図24に示されるように、ドラム3が停止している状態では、洗濯物18はドラム底面3b側の下部に位置する傾向があり、流体バランサ31を構成する環状容器81の内部に
ある流体23は下部に留まっている。さらに、ボールバランサ8の環状容器81の内部にある複数個の転動体9も下部に集まっている。なお、図24では、ボールバランサ8の環状容器81の内部にある粘性流体23は記載していないが、常に複数の転動体9と環状容器81との間に適量存在している。
本実施の形態においては、ボールバランサ8がアンバランス状態を解消する補正能力が高く、流体バランサ31がアンバランス状態を補正する動作が流体の特性上俊敏に動作する特性を有している。ドラム3の開口部および底面部にボールバランサ8と流体バランサ31を配置することにより、それぞれの特性を生かしたアンバランス解消動作を行なうことで、効率よくアンバランスを低減することができる。
なお、偏心荷重のアンバランスによるドラムの振れ回りの振動幅は、ドラム3のどの場所でも同じと考えられるが、実際には、ドラム底面3b近傍では底面に直結された回転軸14が振動の一部を吸収するため振動幅が小さく、ドラム開口部3bの近傍の場合は振動幅が大きい。
本実施の形態では、振動幅が大きいドラム開口部3bにアンバランスの解消能力の高いボールバランサ8を配置しているので、振動幅が大きいすなわち加振力が大きいことでボールバランサ8内の転動体9の移動が促進され、アンバランスを効率よく低減することが可能となる。
また、ボールバランサ8をドラム底面3b側のドラム端周部近傍に配設し、流体バランサ31をドラム開口部3b側のドラム端周部近傍に配設してもよい。

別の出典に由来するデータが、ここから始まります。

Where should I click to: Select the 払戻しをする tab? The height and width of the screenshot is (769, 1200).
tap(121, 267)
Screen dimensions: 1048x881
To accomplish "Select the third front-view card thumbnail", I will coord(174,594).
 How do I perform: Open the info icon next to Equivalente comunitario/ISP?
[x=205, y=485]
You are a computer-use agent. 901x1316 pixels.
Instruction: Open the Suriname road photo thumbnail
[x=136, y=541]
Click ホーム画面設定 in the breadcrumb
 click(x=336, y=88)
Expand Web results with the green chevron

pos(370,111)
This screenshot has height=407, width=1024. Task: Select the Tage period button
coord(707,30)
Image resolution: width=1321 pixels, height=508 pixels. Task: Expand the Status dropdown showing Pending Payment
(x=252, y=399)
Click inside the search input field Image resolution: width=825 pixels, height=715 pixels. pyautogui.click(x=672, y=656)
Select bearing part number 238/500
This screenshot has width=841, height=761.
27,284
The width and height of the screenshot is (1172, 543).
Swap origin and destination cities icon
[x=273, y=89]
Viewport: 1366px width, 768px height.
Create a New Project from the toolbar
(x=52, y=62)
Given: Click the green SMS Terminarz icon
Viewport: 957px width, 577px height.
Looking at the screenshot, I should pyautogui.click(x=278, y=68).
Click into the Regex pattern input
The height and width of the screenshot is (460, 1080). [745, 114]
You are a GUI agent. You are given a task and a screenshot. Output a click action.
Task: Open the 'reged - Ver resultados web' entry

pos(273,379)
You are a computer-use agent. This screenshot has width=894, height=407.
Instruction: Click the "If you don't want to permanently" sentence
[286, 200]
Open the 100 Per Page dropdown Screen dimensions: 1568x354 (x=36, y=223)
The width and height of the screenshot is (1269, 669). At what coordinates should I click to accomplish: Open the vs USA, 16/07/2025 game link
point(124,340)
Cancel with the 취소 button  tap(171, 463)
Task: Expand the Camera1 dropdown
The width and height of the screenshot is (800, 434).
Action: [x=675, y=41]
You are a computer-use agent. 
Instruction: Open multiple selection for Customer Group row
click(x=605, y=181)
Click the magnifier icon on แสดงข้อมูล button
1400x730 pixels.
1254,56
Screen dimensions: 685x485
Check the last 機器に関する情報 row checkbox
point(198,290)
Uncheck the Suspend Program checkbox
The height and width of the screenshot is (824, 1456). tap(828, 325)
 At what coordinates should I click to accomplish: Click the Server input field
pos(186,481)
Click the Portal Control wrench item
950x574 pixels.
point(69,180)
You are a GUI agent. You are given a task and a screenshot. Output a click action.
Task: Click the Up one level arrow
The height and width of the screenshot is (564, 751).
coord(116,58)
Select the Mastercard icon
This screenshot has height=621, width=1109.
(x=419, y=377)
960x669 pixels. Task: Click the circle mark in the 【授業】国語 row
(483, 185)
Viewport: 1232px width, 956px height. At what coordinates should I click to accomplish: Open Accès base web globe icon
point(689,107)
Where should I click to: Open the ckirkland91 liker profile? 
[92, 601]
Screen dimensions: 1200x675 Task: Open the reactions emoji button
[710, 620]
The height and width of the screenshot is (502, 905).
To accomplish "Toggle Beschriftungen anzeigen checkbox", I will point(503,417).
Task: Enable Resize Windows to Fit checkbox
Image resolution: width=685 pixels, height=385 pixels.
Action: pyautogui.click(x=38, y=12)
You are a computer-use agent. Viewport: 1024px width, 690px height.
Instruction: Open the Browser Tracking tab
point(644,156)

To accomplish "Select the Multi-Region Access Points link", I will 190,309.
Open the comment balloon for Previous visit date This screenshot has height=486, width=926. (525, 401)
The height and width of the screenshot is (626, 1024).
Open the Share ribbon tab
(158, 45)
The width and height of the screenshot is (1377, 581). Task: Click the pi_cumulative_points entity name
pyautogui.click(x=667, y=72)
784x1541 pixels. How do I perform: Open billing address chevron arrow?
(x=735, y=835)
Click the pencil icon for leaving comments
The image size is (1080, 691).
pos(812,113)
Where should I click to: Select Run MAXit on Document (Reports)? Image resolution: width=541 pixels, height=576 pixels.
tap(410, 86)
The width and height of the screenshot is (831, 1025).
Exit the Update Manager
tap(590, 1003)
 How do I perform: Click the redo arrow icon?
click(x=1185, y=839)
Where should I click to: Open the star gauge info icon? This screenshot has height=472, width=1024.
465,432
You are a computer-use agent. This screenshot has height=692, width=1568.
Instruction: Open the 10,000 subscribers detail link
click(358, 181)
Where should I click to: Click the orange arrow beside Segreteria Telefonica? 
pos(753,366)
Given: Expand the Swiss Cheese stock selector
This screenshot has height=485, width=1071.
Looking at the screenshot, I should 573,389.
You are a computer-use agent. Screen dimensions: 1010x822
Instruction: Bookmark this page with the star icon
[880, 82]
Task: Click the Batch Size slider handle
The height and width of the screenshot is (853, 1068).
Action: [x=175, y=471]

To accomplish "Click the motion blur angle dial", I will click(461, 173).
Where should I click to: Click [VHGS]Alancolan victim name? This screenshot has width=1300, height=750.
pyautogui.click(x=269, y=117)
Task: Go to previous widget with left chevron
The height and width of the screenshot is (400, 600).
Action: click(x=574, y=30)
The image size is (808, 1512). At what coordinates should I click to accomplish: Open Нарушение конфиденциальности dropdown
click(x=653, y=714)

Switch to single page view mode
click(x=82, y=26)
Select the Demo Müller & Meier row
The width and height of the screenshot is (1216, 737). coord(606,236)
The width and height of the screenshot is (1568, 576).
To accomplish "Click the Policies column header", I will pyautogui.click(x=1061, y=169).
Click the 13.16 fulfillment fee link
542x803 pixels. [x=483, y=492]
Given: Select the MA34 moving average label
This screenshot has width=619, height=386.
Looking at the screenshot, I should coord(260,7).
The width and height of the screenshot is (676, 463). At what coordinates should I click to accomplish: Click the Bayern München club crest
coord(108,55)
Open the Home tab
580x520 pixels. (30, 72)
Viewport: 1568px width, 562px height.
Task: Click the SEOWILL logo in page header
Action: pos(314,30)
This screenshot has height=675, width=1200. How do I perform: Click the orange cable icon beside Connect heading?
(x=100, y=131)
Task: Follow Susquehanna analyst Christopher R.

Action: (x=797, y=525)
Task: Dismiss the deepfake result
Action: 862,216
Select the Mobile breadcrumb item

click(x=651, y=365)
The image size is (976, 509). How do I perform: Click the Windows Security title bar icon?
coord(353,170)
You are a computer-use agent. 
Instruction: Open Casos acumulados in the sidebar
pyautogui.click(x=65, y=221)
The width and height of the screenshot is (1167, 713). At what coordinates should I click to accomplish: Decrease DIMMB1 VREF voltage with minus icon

ボールバランサ8は、流体バランサ31に比較してアンバランスを解消する補正能力が高いため、ドラム底面3b側のドラム端周部近傍に配設することにより、回転軸14を含む回転機構に対する負荷を軽減することが可能となる。さらに、ドラム3がドラム底面3b側が低く傾斜した構成においては、アンバランスの発生確率がドラム底面3b側が高くなるため、アンバランス解消能力が高いボールバランサ8をドラム底面側3bに配置することによりアンバランスの解消の効果が高くなる。
本実施の形態9においても、突起体11は、環状容器81の内周側に形成しているので、ドラム3の回転が増大した後は、ボールバランサ8粘性流体23が環状容器81外周側に移動し、突起体11に接触しなくなる。従って、粘性流体23の転動体9に対する抗力が弱くなり、粘性流体23と転動体9がアンバランスを打ち消すように力学現象通りに自由に移動可能となる。
ボールバランサ8のアンバランス解消能力と、流体バランサ31のアンバランス解消能力があいまって、効率よくドラム3のアンバランスを低減できる。
(実施の形態10)
本発明の実施の形態10を図25から図27に基づいて説明する。上記実施の形態と同一部品は同一符号を付して説明を省略する。
図25は、ボールバランサ8をドラム軸正面側Aから見た断面図、図26は、図25におけるC−C断面図、図27は、図26におけるD−D断面図である。
ボールバランサ8の環状容器81は、粘性流体23と転動体9を収納する内部空間82を有している。環状容器81における内部空間82の内周側の角部には、突起体11を形成している。突起体11は、転動体9に接触しない位置と高さに形成している。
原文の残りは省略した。